Infolge des Ukraine-Krieges haben viele Geflüchtetenunterkünfte ihre Kapazitätengrenzen erreicht. Wenn viele, einander fremde Menschen auf engstem Raum zusammenleben müssen, kann es schnell zu Konflikten kommen – unter Bewohner*innen, aber auch zwischen ihnen und Mitarbeitenden oder Sicherheitspersonal. Die Verantwortung dafür, das zu verhindern und alle Menschen in einer Sammelunterkunft bestmöglich vor Gewalt zu schützen, tragen die Betreiber. Aber wie kann der Gewaltschutz in der Praxis gelingen?

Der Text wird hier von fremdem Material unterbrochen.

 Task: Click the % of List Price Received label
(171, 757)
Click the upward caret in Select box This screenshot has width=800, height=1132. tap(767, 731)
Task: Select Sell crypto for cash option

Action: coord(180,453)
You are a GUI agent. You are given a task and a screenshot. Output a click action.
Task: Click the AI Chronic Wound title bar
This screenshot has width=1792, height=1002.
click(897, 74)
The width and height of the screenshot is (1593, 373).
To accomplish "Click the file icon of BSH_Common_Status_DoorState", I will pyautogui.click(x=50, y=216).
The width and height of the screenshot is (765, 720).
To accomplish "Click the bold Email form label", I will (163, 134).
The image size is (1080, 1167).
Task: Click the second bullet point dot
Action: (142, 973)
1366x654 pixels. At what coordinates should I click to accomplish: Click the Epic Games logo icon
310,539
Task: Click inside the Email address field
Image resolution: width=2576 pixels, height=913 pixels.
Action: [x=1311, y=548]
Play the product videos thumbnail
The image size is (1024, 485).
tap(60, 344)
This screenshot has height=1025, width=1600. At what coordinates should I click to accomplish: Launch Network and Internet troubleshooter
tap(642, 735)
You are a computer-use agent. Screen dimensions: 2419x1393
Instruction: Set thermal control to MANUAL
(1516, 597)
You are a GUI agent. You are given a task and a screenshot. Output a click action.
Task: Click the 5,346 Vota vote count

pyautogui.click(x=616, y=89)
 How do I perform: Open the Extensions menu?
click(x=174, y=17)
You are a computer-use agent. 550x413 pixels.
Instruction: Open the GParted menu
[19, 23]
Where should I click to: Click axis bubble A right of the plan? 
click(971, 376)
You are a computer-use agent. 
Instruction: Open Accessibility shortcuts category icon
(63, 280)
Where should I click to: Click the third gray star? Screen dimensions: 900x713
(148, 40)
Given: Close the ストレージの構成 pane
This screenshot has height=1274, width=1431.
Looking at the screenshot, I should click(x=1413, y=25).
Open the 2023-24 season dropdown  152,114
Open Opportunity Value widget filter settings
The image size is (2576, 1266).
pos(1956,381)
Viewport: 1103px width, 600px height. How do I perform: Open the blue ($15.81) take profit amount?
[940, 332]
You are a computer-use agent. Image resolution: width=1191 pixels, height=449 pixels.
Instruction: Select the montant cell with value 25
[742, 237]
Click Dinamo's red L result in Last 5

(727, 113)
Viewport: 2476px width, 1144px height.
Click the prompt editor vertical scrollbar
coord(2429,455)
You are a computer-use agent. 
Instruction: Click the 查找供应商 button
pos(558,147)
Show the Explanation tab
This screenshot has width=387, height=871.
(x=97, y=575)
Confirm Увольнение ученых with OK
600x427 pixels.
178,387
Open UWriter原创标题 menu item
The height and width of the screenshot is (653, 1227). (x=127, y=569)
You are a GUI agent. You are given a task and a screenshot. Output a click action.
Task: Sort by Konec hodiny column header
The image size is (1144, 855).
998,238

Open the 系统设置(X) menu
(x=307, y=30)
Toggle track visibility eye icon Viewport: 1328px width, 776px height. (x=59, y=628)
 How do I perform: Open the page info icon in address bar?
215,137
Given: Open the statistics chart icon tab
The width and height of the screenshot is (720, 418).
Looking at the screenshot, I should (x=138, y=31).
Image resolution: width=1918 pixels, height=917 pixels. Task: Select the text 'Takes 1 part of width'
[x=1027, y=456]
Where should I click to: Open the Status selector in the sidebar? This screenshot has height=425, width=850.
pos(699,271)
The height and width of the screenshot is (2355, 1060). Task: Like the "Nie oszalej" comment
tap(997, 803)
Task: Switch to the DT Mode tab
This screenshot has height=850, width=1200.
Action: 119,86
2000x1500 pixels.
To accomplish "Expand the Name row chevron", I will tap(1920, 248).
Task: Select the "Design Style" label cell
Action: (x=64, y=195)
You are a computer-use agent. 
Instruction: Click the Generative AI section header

Woran können Betreiber erkennen, in welchen Bereichen Verbesserungsbedarf besteht?

Das DeZIM-Institut hat eine App entwickelt, die es ermöglicht, den Gewaltschutz in Geflüchtetenunterkünften kontinuierlich zu evaluieren und weiterzuentwickeln. Dabei knüpfte das Projekt-Team an die Gewaltschutz-Mindeststandards der Bundesinitiative "Schutz von geflüchteten Menschen in Flüchtlingsunterkünften" sowie an Vorarbeiten zur Indikatorenentwicklung von UNICEF im Kontext der Gewaltschutzinitiative an. Der digitale DeZIM-Gewaltschutzmonitor dient nicht nur zum einrichtungsspezifischen Monitoring. Er schafft auch die Grundlage dafür, bundesweit zu untersuchen, welche Herausforderungen beim Gewaltschutz bestehen. Unter anderem darum geht es in der nächsten Arbeitsphase, die jetzt beginnt und Ende 2024 abgeschlossen wird.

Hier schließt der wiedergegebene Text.